LOS ANGELES—Mookie Betts hit a tiebreaking, three-run homer with two outs in the fifth inning and the Los Angeles Dodgers held off the San Diego Padres 5-4 on Sept. 11.
The Dodgers remained 2 1/2 games behind NL West-leading San Francisco.
Betts drove in four of the Dodgers’ five runs. He had a sacrifice fly in the third that made it 2-0.
Fernando Tatis Jr. slugged a two-run shot, his NL-leading 38th, on the first pitch from Walker Buehler that tied the game at 2 in the fourth.
Buehler (14-3) allowed two runs and six hits in seven innings. The right-hander struck out five and walked two.
“Tonight probably wasn’t my best,” said Buehler, whose 2.31 ERA is three points behind NL leader and teammate Max Scherzer. “Kind of forget about it now.”

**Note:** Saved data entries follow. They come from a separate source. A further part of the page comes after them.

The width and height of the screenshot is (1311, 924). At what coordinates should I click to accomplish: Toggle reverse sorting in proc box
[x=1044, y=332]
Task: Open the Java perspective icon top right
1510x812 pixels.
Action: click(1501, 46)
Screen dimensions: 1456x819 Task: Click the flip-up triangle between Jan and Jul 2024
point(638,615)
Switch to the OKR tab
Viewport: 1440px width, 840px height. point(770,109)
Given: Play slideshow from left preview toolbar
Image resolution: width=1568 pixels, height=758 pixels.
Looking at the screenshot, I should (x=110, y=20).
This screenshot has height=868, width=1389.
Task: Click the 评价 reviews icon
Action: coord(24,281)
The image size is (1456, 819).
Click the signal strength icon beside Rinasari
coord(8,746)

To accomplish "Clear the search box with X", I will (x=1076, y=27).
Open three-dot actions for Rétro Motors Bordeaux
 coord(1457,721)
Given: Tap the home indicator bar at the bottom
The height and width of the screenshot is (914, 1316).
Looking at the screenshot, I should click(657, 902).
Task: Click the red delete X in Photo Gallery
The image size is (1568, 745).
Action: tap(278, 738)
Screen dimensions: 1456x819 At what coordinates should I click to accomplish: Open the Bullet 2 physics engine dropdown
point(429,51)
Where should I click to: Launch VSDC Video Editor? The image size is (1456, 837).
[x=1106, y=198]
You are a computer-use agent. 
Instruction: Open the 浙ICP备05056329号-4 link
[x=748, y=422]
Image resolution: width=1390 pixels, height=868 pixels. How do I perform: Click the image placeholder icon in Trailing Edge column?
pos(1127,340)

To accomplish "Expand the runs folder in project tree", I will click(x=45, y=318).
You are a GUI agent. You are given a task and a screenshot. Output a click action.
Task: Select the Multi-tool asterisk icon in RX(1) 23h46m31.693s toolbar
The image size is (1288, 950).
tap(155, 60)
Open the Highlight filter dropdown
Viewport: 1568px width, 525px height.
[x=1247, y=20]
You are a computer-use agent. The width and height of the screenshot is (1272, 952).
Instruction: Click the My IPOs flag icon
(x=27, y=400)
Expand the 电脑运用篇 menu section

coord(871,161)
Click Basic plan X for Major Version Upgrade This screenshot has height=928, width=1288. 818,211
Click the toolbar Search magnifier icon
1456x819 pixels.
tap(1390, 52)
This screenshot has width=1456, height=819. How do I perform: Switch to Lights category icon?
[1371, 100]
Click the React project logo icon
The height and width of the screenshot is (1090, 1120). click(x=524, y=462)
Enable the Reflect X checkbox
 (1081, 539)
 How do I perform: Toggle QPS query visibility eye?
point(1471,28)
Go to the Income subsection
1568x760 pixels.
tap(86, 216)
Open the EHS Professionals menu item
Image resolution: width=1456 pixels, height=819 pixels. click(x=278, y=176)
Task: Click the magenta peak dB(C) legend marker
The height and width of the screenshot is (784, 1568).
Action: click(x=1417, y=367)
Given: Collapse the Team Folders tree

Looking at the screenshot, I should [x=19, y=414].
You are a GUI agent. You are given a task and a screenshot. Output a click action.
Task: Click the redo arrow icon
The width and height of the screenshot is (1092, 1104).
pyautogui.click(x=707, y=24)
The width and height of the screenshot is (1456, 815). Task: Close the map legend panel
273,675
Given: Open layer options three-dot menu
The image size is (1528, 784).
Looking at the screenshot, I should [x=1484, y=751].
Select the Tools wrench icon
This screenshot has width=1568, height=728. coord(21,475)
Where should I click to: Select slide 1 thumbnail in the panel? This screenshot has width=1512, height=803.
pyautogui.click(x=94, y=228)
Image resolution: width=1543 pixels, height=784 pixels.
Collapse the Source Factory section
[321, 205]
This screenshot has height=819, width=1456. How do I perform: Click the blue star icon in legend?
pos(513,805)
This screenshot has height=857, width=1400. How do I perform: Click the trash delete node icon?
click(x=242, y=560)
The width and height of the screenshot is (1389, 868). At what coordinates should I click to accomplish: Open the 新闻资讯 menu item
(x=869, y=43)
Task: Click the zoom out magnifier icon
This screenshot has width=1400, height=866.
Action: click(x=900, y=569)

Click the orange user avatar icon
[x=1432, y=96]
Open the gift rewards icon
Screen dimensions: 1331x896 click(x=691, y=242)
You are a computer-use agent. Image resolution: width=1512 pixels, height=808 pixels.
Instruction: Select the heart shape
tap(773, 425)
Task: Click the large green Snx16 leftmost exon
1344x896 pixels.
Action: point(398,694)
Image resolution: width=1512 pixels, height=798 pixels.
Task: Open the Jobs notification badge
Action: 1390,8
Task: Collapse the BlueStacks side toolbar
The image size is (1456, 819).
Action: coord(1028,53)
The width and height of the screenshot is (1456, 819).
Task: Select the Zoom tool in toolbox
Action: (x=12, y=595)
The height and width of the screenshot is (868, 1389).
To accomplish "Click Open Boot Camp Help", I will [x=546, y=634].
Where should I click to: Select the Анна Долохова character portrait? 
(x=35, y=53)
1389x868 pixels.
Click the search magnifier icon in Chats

Buehler drew a key walk from Chris Paddock that set up Betts, who blasted his 20th homer on the first pitch from Craig Stammen.
Paddock (7-7) got the first two outs of the fifth and then Gavin Lux singled. He walked Buehler on four pitches before getting pulled, having thrown 30 more pitches than Buehler at that point.
“Still kind of fighting getting back into the groove after that long month off,” said Paddock, making his third start since coming off the injured list with a left oblique strain. “Last start the velo was down as well against the Astros. Just kind of going though a little dead arm.”
Paddock gave up four runs and three hits in 4 2/3 innings. The right-hander struck out four and walked two.
Kenley Jansen retired the side in the ninth for his 32nd save.
Betts was solid defensively, too. He made a shoe-top catch of a sinking liner from Trent Grisham with a runner on second to end the seventh.
The Padres closed to 5-4 in the eighth on back-to-back RBI singles by former Dodger Manny Machado and Tatis off Blake Treinen. Joe Kelly came in and struck out Wil Myers and Tommy Pham on a combined seven pitches to strand Tatis at third.
“When Joe Kelly is healthy, he’s pretty electric and he showed that,” Buehler said.
Machado had three hits, scored two runs and drove in another.
“The way Manny and Tatis swung the bats for us, that was encouraging,” Padres manager Jayce Tingler said. “Got to hope that some of that becomes contagious up and down the order.”